Task to carry out: One range is to be output from the listing below, exactly as written: the line with "مكونات جهاز الحفر (219, 287)" to the line with "المزدوجة] (780, 2172)", both kept.

Material for the task:
#####

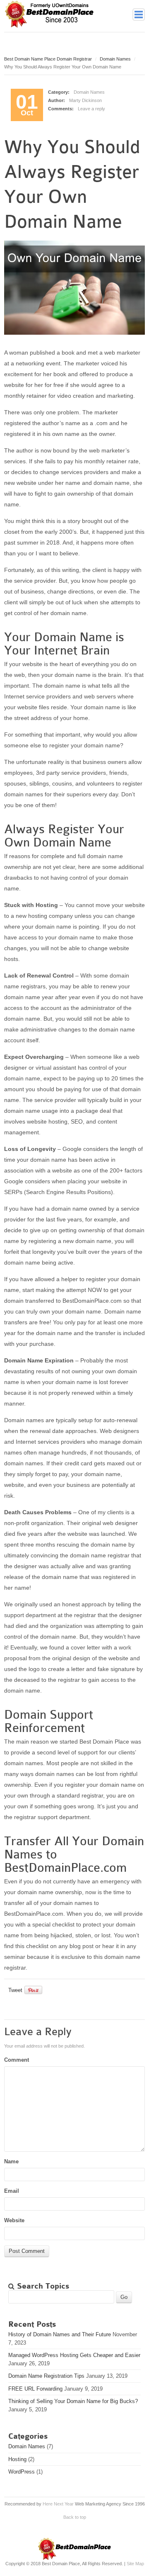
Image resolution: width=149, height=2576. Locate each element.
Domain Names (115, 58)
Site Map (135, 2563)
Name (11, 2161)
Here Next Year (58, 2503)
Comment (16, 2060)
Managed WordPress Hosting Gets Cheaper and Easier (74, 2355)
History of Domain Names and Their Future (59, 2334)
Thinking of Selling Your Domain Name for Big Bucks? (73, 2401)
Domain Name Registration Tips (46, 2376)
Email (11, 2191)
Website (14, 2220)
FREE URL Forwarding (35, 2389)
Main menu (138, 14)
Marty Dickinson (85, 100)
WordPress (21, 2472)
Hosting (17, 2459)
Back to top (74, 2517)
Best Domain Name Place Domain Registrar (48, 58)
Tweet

#####

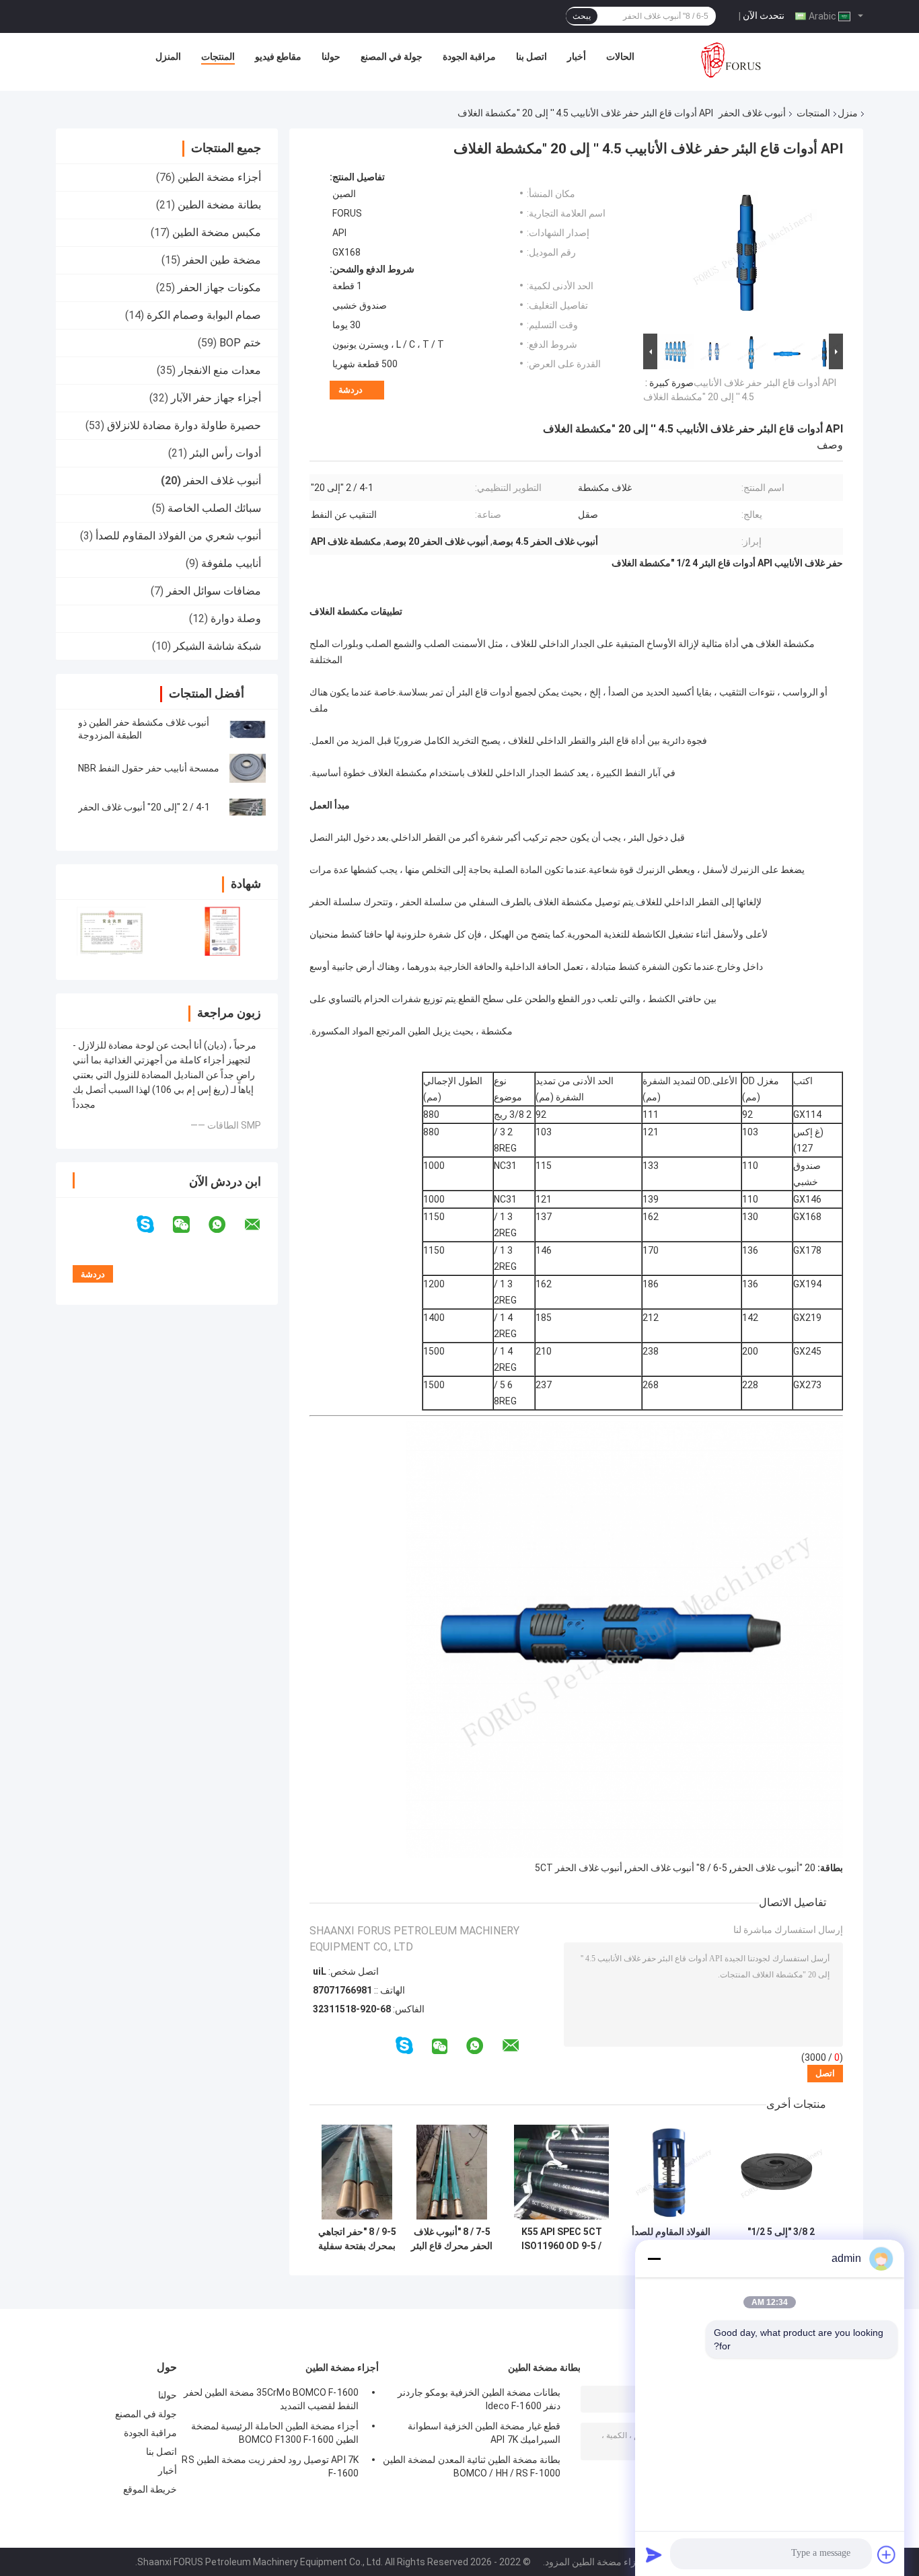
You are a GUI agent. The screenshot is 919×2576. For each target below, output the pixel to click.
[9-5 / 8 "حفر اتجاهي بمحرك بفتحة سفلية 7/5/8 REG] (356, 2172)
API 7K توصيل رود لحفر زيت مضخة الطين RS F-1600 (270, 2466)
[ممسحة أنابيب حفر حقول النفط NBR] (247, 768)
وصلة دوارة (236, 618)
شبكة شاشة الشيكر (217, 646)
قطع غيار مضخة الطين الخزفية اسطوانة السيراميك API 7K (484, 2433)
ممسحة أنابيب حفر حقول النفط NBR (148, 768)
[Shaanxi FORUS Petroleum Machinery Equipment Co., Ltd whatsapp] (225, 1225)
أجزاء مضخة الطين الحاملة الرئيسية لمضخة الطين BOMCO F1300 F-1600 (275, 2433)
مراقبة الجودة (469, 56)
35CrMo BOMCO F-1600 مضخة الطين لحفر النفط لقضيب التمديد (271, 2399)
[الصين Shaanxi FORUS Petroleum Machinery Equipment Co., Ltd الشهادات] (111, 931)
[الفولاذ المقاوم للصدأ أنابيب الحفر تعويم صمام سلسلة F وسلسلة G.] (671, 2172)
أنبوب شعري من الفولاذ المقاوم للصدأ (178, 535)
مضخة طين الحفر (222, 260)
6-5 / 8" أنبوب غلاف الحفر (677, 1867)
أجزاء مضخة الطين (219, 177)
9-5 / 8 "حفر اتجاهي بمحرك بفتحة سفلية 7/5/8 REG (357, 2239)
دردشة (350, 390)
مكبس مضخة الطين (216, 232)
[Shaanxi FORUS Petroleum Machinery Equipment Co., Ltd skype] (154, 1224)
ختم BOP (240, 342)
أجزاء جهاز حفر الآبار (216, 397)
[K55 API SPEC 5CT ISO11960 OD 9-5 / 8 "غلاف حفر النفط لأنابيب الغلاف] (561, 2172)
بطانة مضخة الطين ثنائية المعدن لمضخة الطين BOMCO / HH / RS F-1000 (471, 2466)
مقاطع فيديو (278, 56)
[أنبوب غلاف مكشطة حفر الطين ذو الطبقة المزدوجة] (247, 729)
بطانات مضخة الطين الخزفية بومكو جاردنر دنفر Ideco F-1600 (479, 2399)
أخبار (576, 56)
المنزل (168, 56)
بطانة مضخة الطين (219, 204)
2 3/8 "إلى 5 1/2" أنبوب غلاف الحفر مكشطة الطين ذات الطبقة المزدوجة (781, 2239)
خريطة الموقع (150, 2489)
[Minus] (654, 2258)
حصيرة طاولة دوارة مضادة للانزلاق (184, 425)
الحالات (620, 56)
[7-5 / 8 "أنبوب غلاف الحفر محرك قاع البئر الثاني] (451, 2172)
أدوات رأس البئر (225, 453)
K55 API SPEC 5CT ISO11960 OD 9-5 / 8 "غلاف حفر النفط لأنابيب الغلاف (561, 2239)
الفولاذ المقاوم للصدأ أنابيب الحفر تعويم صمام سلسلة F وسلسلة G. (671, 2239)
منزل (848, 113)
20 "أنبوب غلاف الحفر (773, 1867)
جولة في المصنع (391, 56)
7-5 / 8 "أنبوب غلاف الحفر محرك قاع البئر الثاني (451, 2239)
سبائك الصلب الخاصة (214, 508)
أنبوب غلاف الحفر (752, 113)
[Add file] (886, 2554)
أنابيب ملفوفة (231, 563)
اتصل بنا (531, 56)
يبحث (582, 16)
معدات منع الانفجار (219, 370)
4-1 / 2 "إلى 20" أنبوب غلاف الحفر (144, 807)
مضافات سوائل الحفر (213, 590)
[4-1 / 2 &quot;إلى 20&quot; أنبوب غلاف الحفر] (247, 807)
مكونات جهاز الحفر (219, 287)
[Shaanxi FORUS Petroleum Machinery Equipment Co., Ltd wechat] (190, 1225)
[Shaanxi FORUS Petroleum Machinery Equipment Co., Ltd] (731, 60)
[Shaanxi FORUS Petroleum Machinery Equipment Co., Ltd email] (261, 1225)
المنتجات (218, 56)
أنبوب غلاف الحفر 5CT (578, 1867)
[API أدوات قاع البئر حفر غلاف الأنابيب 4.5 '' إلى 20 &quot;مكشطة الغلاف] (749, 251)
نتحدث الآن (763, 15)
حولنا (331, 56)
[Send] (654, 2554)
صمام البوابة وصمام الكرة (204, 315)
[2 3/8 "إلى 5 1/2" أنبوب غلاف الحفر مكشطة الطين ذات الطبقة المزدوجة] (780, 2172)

#####

Problem solution:
مكونات جهاز الحفر (219, 287)
[Shaanxi FORUS Petroleum Machinery Equipment Co., Ltd wechat] (190, 1225)
[Shaanxi FORUS Petroleum Machinery Equipment Co., Ltd] (731, 60)
[Shaanxi FORUS Petroleum Machinery Equipment Co., Ltd email] (261, 1225)
المنتجات (218, 56)
أنبوب غلاف الحفر 5CT (578, 1867)
[API أدوات قاع البئر حفر غلاف الأنابيب 4.5 '' إلى 20 &quot;مكشطة الغلاف] (749, 251)
نتحدث الآن (763, 15)
حولنا (331, 56)
[Send] (654, 2554)
صمام البوابة وصمام الكرة (204, 315)
[2 3/8 "إلى 5 1/2" أنبوب غلاف الحفر مكشطة الطين ذات الطبقة المزدوجة] (780, 2172)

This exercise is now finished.